Krajden M, Brown M, Petrasek A, Middleton P J
Hospital for Sick Children, Toronto, Ontario, Canada.
Pediatr Infect Dis J. 1990 Sep;9(9):636-41.
We retrospectively analyzed the clinical features of 127 hospitalized pediatric patients whose fecal samples were positive for adenovirus (Ad) by electron microscopy during an 18-month period.

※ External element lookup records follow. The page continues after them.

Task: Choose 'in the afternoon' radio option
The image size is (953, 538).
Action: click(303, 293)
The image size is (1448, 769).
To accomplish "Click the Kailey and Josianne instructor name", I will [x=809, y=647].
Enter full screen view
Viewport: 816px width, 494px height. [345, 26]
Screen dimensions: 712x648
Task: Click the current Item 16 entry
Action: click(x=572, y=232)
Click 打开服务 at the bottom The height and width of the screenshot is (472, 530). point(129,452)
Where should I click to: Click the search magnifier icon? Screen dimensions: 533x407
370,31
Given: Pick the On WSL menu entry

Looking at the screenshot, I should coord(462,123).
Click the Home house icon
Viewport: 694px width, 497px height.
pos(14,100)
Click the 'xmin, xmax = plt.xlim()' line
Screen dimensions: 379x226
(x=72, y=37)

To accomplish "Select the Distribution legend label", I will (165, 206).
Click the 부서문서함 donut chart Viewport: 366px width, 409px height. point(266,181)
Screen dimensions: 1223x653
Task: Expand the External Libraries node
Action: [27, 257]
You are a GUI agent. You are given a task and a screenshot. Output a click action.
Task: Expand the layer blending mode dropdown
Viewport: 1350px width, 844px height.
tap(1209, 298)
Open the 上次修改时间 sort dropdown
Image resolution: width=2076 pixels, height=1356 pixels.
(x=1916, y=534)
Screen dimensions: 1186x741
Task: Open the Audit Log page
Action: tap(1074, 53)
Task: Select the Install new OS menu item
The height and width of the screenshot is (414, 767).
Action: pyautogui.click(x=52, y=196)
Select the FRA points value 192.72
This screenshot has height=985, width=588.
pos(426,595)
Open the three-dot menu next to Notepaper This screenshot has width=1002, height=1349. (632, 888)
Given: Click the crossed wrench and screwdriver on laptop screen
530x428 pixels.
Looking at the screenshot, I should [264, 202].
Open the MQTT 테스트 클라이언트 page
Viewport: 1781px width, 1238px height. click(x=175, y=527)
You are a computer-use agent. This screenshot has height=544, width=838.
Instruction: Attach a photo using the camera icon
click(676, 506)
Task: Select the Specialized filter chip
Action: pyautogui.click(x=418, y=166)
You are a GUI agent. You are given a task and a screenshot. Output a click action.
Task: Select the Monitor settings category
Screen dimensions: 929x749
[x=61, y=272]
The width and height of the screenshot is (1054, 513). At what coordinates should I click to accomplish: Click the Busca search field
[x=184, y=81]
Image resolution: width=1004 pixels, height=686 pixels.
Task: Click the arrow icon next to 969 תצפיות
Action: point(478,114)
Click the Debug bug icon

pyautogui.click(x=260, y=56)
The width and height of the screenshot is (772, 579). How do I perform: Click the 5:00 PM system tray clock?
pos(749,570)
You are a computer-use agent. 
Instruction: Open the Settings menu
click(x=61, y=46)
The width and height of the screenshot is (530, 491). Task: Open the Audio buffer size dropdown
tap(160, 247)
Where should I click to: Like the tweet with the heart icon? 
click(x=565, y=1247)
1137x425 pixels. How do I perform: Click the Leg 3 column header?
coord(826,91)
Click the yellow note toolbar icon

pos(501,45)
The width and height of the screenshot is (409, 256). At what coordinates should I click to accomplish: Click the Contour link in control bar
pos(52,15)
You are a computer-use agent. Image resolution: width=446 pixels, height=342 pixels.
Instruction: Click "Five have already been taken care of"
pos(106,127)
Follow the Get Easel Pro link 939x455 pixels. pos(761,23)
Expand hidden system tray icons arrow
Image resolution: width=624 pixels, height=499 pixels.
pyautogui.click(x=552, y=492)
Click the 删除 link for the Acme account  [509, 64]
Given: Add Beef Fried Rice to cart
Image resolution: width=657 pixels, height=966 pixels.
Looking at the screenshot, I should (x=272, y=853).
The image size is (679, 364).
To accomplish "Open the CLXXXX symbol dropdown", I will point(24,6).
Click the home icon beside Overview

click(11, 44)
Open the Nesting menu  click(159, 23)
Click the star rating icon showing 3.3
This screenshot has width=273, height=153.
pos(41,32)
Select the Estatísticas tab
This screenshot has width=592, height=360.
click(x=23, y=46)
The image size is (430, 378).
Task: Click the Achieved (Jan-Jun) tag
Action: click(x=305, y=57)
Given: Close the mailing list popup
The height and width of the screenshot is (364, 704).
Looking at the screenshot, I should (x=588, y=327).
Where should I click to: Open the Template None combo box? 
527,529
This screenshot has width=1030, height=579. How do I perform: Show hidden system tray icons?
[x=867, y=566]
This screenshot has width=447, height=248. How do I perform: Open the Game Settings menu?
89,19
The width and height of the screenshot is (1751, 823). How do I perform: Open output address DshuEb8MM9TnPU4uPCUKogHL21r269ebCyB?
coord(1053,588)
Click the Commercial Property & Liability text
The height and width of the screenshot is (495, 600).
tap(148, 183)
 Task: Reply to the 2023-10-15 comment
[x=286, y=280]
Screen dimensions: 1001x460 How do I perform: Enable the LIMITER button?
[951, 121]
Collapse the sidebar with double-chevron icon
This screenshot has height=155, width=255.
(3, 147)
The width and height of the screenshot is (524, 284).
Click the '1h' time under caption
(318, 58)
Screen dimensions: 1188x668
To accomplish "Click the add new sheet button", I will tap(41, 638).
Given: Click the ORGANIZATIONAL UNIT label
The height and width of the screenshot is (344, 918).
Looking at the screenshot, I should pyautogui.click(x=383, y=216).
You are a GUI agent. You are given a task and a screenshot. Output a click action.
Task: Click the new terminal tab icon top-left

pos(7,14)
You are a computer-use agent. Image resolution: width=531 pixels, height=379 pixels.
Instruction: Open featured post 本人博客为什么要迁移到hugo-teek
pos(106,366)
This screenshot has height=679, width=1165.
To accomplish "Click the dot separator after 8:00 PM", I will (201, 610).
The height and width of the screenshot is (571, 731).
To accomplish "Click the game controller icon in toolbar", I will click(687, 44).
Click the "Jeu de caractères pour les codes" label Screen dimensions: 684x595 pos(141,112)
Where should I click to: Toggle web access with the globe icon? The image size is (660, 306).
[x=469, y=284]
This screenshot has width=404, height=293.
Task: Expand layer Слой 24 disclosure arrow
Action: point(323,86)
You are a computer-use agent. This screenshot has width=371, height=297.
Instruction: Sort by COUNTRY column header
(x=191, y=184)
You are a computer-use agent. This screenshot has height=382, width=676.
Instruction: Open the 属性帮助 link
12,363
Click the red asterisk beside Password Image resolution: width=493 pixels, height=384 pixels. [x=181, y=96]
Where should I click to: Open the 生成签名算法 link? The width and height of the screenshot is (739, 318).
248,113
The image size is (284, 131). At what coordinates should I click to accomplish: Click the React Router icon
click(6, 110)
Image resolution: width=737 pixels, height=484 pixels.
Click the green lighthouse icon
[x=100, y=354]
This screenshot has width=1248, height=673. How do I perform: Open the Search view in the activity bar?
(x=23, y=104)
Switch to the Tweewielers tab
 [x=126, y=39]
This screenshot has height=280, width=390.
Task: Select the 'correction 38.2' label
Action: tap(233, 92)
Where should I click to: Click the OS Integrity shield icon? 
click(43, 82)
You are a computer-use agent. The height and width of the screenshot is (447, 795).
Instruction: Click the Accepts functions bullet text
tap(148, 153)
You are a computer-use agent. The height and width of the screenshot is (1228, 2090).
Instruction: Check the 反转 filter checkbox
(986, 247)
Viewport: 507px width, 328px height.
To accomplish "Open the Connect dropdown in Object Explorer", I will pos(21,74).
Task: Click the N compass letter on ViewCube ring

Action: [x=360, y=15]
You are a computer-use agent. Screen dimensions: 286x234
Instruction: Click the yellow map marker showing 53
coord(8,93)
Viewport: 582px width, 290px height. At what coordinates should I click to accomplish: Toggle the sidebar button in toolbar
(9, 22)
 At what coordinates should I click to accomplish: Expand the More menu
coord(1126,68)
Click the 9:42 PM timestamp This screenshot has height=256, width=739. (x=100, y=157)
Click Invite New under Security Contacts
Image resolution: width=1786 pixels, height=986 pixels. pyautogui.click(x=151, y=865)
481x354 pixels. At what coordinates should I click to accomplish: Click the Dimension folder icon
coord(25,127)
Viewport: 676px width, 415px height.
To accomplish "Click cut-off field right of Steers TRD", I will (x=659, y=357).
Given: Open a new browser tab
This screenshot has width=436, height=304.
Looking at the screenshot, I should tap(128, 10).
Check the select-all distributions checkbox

Serotyping results obtained by microneutralization tests and restriction endonuclease analysis were available for 105 of 127 cases. There were 69 males and 58 females and 94% of patients were less than 4 years of age. The average body temperature was 38 degrees C rectal (range, 36.2-40.8 degrees C) with an average duration of fever of 1.6 days. The average duration of clinical illness was 8.8 days (range, 1 to 32 days). Although Ad 40 and Ad 41 were isolated in the majority of cases (59 of 105 (56%], Ad 31 was associated with 18 of 105 cases (17%). Of the 18 cases associated with Ad 31, 14 were nosocomial and associated with diarrhea. Our survey confirms the importance of fastidious enteric Ad in infantile diarrhea (Ad 40, Ad 41) and suggests that Ad 31 produces a clinical syndrome indistinguishable from that caused by Ad 40 and Ad 41. The occurrence of Ad enteritis in patients admitted for unrelated illnesses well after initial hospitalization suggests that Ad is also an important cause of nosocomial enteritis in our hospital.